▶ **Your goal**: Locate the word "folder" in the entries below, then gather every line that holds it.
========================================================================
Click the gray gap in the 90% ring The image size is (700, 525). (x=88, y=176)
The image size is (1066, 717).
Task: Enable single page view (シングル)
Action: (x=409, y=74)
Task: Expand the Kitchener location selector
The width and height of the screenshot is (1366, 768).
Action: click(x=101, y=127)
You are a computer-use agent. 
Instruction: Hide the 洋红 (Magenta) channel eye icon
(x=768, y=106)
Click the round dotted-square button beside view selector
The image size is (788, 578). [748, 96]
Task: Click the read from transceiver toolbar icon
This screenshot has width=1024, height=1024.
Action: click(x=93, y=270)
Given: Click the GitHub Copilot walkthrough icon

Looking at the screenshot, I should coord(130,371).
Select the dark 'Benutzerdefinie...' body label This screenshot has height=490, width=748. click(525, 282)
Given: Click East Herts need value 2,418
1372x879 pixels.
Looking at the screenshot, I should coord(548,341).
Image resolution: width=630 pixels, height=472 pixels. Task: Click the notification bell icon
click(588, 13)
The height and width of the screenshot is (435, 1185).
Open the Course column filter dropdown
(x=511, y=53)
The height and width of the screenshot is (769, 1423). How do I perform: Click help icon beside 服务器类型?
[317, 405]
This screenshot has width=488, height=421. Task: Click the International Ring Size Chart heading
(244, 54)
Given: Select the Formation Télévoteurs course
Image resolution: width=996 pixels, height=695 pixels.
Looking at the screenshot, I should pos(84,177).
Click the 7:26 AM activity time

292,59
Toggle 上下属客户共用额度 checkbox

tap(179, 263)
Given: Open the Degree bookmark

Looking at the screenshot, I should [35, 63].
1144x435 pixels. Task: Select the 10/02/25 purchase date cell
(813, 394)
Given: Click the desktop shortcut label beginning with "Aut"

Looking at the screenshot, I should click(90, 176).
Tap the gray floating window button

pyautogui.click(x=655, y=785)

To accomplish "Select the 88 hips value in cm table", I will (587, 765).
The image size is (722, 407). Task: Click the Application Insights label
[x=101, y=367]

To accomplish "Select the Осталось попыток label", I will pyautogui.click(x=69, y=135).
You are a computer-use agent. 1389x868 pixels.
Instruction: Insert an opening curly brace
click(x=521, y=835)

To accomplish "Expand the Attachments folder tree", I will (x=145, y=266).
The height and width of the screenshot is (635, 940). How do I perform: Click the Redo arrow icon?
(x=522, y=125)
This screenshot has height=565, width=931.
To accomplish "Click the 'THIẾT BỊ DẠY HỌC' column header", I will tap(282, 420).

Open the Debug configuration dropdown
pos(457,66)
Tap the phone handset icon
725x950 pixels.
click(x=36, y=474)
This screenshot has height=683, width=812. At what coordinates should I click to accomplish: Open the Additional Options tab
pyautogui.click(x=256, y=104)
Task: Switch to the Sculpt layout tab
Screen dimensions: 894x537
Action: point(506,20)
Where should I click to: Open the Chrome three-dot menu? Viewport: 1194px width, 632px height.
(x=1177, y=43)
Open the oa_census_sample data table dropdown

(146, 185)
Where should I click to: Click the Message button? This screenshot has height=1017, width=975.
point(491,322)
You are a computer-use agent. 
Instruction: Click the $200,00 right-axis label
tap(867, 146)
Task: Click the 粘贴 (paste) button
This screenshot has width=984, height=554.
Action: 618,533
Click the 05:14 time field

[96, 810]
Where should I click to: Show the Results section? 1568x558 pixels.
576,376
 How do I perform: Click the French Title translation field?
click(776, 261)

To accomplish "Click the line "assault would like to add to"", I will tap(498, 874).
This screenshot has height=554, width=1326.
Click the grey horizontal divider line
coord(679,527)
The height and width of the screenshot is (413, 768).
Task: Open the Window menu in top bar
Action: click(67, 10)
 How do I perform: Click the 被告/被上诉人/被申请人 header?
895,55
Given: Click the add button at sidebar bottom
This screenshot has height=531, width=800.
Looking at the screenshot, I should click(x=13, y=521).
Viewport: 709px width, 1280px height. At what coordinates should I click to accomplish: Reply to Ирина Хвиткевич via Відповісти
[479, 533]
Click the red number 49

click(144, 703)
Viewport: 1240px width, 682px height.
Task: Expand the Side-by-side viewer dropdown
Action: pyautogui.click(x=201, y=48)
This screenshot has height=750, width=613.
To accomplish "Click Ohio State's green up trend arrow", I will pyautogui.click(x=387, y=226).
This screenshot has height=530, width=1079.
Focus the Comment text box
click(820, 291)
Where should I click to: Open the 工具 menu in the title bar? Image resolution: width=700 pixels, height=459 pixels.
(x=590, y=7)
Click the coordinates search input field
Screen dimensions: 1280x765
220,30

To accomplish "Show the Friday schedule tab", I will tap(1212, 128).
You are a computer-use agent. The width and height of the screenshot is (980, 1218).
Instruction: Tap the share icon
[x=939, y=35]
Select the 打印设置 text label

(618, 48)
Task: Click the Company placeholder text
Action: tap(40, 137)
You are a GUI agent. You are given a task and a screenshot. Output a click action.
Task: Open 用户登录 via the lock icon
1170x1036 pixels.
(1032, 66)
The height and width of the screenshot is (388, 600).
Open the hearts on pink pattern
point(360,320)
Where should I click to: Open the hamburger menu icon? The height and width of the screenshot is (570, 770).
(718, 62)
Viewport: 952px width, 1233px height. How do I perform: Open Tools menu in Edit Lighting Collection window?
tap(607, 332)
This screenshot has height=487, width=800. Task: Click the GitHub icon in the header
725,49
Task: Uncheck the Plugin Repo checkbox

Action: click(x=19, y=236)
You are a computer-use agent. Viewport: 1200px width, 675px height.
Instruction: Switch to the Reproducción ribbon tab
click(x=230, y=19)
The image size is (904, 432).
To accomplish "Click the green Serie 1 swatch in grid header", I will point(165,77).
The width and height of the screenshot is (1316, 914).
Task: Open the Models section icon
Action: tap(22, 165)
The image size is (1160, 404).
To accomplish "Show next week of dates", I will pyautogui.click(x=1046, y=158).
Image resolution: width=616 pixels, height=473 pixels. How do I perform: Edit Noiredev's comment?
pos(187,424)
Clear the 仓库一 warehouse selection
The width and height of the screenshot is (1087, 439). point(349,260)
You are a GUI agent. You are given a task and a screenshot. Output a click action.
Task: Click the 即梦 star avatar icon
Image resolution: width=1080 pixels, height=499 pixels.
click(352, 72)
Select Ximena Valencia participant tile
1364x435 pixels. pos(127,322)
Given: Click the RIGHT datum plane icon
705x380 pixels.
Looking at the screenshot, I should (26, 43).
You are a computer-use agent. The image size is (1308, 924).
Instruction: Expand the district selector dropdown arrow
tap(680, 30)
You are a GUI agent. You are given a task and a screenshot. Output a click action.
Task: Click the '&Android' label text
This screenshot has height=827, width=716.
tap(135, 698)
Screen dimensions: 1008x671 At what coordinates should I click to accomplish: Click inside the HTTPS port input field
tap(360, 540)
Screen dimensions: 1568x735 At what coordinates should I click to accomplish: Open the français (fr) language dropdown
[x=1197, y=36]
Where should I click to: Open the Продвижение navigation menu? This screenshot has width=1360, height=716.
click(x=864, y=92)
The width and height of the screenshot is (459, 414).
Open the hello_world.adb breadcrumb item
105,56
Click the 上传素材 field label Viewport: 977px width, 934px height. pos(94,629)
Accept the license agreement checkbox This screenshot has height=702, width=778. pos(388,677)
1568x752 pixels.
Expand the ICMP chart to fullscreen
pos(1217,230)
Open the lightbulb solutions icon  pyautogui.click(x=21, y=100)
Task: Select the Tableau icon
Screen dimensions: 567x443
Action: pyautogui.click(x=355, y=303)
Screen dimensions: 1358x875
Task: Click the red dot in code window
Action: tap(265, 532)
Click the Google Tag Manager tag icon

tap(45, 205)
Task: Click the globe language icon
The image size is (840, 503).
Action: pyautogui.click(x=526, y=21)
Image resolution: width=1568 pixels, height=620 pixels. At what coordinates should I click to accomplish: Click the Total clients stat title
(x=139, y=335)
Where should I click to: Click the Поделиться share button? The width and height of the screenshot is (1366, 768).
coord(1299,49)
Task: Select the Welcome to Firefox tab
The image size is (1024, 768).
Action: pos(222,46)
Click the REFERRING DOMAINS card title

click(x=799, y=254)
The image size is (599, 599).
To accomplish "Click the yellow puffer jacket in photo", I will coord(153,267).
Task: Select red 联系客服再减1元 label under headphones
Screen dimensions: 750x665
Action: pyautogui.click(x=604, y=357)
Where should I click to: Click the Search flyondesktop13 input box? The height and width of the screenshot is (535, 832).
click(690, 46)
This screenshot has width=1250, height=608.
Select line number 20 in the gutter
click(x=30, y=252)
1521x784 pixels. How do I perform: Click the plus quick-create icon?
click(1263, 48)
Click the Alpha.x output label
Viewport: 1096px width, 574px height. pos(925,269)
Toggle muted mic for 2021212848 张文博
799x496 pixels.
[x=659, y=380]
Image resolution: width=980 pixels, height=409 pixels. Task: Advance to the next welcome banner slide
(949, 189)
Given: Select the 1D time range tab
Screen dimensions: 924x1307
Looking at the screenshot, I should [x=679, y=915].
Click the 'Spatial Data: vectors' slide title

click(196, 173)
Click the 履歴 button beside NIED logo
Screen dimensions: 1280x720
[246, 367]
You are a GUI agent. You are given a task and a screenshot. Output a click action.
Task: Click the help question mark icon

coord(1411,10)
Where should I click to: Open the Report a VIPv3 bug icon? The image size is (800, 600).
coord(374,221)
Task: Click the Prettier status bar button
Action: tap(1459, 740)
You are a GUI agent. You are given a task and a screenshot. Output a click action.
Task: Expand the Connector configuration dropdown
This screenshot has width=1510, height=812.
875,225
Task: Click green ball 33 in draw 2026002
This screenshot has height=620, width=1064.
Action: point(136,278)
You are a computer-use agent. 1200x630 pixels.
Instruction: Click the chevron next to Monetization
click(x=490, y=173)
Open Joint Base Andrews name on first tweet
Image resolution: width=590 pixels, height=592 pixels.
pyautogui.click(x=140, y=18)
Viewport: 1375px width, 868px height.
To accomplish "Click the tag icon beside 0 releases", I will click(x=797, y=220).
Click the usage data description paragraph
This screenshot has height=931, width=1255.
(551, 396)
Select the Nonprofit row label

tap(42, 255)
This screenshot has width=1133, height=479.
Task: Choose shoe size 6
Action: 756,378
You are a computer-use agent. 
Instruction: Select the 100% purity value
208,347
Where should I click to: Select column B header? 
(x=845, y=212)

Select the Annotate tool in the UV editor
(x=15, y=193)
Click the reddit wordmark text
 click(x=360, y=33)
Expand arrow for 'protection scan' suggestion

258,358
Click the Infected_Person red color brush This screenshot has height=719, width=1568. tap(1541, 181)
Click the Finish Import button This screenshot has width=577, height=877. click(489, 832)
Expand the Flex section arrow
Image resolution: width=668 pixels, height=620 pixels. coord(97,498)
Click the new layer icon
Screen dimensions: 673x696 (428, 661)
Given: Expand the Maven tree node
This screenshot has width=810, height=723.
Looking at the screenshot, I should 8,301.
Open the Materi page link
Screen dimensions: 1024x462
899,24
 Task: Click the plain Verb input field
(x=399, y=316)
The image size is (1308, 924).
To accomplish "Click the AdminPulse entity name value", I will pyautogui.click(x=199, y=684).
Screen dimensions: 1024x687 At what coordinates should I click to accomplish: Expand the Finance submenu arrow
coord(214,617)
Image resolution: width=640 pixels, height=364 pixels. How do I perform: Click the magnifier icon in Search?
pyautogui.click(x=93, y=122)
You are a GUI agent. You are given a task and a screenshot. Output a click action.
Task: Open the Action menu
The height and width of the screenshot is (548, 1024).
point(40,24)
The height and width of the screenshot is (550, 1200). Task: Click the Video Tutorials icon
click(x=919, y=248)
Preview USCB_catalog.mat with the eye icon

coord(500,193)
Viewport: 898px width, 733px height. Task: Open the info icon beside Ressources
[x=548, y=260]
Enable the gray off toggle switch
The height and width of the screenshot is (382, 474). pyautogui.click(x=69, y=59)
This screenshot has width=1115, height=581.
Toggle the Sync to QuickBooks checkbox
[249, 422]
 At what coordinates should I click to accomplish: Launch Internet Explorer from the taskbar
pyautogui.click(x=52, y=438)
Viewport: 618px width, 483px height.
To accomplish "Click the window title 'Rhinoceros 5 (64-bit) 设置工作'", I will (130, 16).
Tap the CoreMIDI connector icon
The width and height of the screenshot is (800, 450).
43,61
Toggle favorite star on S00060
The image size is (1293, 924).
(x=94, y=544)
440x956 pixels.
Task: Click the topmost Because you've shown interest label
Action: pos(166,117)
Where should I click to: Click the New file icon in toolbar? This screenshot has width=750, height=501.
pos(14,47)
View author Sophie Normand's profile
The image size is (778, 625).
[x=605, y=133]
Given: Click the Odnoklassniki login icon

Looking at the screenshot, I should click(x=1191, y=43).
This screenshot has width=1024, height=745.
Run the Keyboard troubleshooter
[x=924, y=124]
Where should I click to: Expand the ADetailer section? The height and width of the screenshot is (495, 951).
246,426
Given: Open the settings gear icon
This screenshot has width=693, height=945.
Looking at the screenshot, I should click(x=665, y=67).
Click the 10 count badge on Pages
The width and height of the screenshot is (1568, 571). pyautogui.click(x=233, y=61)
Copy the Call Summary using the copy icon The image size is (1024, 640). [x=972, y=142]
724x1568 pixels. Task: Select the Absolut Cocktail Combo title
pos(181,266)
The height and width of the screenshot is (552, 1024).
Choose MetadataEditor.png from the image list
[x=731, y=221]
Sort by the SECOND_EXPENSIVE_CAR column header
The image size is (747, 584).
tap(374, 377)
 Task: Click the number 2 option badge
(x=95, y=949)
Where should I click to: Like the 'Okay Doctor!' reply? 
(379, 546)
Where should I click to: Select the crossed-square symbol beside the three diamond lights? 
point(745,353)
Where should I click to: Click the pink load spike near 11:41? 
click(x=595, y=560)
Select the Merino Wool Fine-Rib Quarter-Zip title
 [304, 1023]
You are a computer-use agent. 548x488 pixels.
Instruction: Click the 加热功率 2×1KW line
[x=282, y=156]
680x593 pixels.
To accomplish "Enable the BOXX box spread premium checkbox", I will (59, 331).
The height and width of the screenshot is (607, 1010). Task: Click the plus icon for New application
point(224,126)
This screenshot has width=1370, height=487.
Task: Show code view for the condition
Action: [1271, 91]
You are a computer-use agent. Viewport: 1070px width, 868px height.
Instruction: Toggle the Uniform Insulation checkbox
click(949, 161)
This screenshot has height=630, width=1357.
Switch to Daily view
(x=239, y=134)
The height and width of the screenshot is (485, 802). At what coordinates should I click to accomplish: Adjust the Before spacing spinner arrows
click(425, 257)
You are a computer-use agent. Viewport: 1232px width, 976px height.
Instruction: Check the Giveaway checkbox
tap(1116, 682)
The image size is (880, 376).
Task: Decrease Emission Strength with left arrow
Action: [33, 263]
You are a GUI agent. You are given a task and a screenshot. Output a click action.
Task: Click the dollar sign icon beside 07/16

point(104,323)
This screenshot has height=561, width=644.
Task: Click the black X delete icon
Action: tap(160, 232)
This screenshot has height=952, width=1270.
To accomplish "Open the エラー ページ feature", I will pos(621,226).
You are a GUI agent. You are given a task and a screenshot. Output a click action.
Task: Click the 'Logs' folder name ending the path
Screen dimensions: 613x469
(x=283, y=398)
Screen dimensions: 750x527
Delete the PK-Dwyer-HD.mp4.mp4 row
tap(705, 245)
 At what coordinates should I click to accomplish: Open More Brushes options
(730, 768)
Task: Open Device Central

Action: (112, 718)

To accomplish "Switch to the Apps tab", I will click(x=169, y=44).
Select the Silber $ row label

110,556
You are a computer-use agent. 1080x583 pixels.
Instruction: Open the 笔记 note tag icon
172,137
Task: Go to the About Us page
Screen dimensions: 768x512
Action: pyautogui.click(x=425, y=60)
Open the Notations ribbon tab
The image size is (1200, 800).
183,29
========================================================================
▶ **Exercise solution**:
To accomplish "Expand the Attachments folder tree", I will (x=145, y=266).
Task: Click the 'Logs' folder name ending the path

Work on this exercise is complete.